Exercise: Update the rows below, replacing every occurrence of "Screen dimensions" with "Screen size" and leaving all other text unchanged.

Entries provided:
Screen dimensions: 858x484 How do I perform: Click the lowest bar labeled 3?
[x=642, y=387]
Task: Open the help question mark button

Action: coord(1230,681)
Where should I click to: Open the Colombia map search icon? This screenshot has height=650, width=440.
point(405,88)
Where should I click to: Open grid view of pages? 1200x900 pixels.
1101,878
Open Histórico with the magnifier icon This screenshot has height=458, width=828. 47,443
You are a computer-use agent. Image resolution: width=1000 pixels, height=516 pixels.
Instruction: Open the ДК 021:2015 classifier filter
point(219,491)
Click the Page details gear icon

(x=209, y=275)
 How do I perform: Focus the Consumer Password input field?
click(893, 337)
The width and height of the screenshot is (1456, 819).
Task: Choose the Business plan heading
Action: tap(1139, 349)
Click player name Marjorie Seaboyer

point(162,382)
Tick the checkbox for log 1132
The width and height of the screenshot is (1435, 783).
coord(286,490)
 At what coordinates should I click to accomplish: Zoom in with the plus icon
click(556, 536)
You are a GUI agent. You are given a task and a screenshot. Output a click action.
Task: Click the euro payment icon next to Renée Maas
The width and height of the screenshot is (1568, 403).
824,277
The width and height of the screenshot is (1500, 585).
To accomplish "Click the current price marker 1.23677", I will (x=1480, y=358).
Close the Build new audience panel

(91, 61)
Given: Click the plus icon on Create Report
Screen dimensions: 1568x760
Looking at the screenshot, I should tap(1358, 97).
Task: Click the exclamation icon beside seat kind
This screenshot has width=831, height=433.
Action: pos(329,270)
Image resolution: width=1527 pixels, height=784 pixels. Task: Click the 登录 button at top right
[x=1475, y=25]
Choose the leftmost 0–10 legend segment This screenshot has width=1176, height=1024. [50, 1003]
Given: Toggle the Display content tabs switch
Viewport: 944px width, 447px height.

Result:
Screen size: 858x484 How do I perform: Click the lowest bar labeled 3?
[x=642, y=387]
Task: Open the help question mark button

Action: coord(1230,681)
Where should I click to: Open the Colombia map search icon? This screenshot has height=650, width=440.
point(405,88)
Where should I click to: Open grid view of pages? 1200x900 pixels.
1101,878
Open Histórico with the magnifier icon This screenshot has height=458, width=828. 47,443
You are a computer-use agent. Image resolution: width=1000 pixels, height=516 pixels.
Instruction: Open the ДК 021:2015 classifier filter
point(219,491)
Click the Page details gear icon

(x=209, y=275)
 How do I perform: Focus the Consumer Password input field?
click(893, 337)
The width and height of the screenshot is (1456, 819).
Task: Choose the Business plan heading
Action: tap(1139, 349)
Click player name Marjorie Seaboyer

point(162,382)
Tick the checkbox for log 1132
The width and height of the screenshot is (1435, 783).
coord(286,490)
 At what coordinates should I click to accomplish: Zoom in with the plus icon
click(556, 536)
You are a GUI agent. You are given a task and a screenshot. Output a click action.
Task: Click the euro payment icon next to Renée Maas
The width and height of the screenshot is (1568, 403).
824,277
The width and height of the screenshot is (1500, 585).
To accomplish "Click the current price marker 1.23677", I will (x=1480, y=358).
Close the Build new audience panel

(91, 61)
Given: Click the plus icon on Create Report
Screen size: 1568x760
Looking at the screenshot, I should tap(1358, 97).
Task: Click the exclamation icon beside seat kind
This screenshot has width=831, height=433.
Action: pos(329,270)
Image resolution: width=1527 pixels, height=784 pixels. Task: Click the 登录 button at top right
[x=1475, y=25]
Choose the leftmost 0–10 legend segment This screenshot has width=1176, height=1024. [50, 1003]
Given: Toggle the Display content tabs switch
Viewport: 944px width, 447px height.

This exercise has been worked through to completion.